Speeding up Apache MXNet with the NNPACK library (Raspberry Pi edition)
In a previous post, I showed you how to add the NNPACK library to Apache MXNet and how this did speed up CPU-based inference for networks such as Alexnet or VGG by a factor of 2 to 3. Definitely worth the effort.
I also mentioned that NNPACK supports ARM 7 processors with the NEON instruction set (similar to AVX for Intel chips), as well as ARM v8 processors (which include NEON by default).
As the Raspberry Pi 3 is built on the Cortex-A53 CPU (ARM v8-based), I figured I’d give it a go and see how NNPACK could help us for embedded applications.

Setup
The steps required to build NNPACK and MXNet are strictly identical to the ones we used on our AWS instance, so please refer to the previous article.
Benchmarks
Given the limited RAM available on the Raspberry Pi 3, we won’t be able to load larger models like VGG16 (as I found out when I first tried loading models on the Pi). Thus, I had to stick to the multi-layer perceptron and the Alexnet convolutional network, with the largest batch sizes possible.
Let’s start with the MLP.

Wow. When processing a single image, we get a consistent 4x speedup. Then, things tend to level (not sure why) before improving again when we really start processing larger batch sizes: 4x speedup is reached again at batch size 256.
Now, let’s try Alexnet now and see what performance boost we get for convolutional networks.

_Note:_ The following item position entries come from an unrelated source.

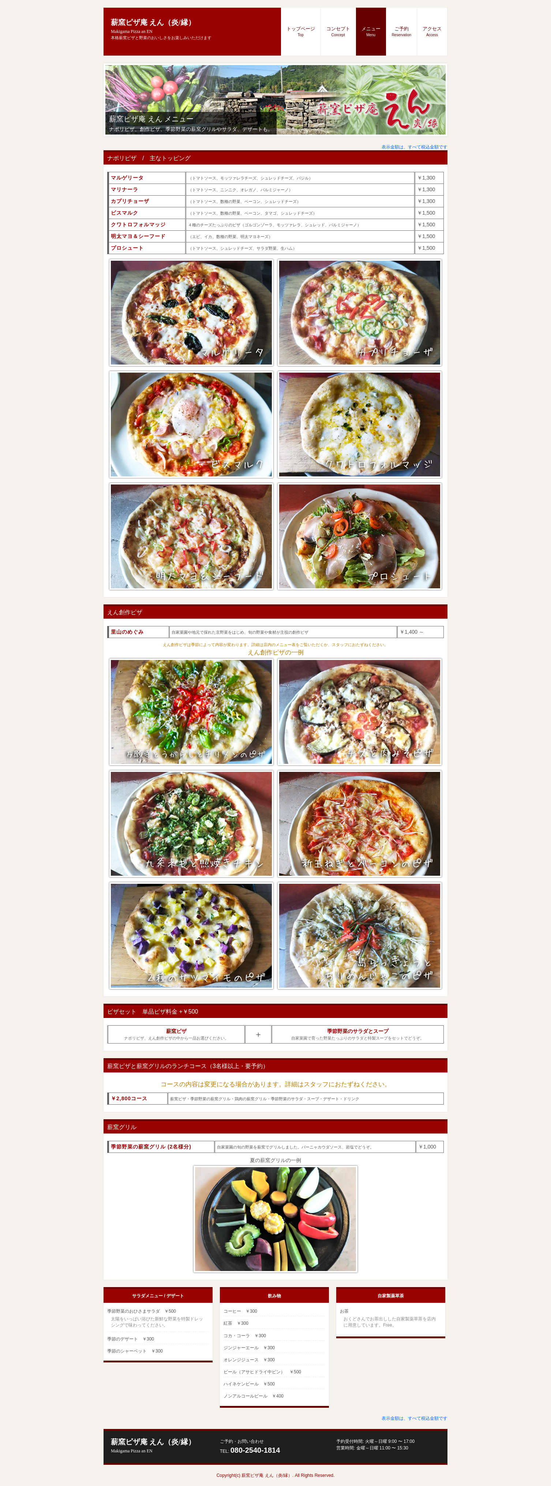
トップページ (300, 31)
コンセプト (338, 31)
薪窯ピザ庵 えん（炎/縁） (153, 1445)
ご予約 (401, 31)
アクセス (432, 31)
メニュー (371, 31)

Very impressive. We still get 4x speedup for single-image prediction and exceed 6x speedup for bulk prediction.
Conclusion
We did get a nice speedup on Intel processors, but the optimised code of NNPACK really shines on the less powerful ARM v8. MXNet inference gets a massive performance boost for both single images and larger batches. Kudos to Marat Dukhan, the author of NNPACK.
From this day, NNPACK will be a mandatory build option for MXNet on my Pi. I will definitely keep an eye on future releases :)
That’s it for today, thanks for reading!